### Given problem
Copy the rows below word for word, starting with the first one and ending with the line that contains "Privacy Notice (184, 2531)", including that line.

### Stored records

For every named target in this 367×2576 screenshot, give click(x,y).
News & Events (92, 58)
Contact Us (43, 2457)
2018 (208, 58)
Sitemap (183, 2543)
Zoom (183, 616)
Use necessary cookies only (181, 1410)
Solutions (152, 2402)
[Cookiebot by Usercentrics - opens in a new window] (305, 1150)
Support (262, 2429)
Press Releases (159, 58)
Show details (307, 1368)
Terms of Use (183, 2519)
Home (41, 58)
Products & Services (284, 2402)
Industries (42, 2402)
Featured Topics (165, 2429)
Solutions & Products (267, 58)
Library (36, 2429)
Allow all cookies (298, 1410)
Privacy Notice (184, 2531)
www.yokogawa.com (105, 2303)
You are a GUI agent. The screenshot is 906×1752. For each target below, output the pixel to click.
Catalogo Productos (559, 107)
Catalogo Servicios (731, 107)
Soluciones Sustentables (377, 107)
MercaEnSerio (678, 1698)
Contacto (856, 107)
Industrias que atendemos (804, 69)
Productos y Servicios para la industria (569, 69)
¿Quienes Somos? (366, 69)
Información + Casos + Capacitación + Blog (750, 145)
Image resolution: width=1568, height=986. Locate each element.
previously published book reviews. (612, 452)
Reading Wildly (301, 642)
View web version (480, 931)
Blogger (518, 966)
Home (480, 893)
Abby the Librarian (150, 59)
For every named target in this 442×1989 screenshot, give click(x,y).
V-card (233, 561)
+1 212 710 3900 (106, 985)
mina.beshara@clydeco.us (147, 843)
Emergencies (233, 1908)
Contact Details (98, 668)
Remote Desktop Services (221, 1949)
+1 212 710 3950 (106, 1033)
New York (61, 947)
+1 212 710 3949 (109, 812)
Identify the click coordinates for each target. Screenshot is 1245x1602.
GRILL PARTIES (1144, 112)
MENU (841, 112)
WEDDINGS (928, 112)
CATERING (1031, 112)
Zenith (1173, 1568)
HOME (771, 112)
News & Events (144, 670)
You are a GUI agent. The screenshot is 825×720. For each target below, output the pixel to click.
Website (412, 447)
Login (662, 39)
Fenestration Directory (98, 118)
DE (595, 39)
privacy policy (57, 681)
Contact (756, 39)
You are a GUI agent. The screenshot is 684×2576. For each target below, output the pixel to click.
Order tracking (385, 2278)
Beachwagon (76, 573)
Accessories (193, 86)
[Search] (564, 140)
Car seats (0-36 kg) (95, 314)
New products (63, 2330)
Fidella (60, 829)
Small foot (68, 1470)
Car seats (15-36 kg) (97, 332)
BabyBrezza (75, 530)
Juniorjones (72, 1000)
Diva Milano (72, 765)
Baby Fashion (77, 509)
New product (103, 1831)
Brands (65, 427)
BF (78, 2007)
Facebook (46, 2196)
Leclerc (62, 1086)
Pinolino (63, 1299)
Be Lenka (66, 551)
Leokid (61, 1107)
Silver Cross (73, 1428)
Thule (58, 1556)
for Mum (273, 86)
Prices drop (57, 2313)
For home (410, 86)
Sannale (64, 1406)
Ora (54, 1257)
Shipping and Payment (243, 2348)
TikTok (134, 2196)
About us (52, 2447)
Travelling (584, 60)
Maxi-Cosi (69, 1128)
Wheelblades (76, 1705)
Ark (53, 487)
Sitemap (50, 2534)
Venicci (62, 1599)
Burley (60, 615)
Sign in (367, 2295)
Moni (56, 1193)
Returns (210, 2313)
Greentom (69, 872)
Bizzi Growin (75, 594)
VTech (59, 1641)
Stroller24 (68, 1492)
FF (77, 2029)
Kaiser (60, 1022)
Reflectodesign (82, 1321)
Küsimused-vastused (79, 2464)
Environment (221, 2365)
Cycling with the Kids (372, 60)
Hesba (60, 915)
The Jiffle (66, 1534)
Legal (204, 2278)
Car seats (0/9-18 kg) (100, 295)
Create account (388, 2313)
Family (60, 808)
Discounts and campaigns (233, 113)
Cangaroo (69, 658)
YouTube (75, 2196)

### Solution to this problem
For every named target in this 367×2576 screenshot, give click(x,y).
News & Events (92, 58)
Contact Us (43, 2457)
2018 (208, 58)
Sitemap (183, 2543)
Zoom (183, 616)
Use necessary cookies only (181, 1410)
Solutions (152, 2402)
[Cookiebot by Usercentrics - opens in a new window] (305, 1150)
Support (262, 2429)
Press Releases (159, 58)
Show details (307, 1368)
Terms of Use (183, 2519)
Home (41, 58)
Products & Services (284, 2402)
Industries (42, 2402)
Featured Topics (165, 2429)
Solutions & Products (267, 58)
Library (36, 2429)
Allow all cookies (298, 1410)
Privacy Notice (184, 2531)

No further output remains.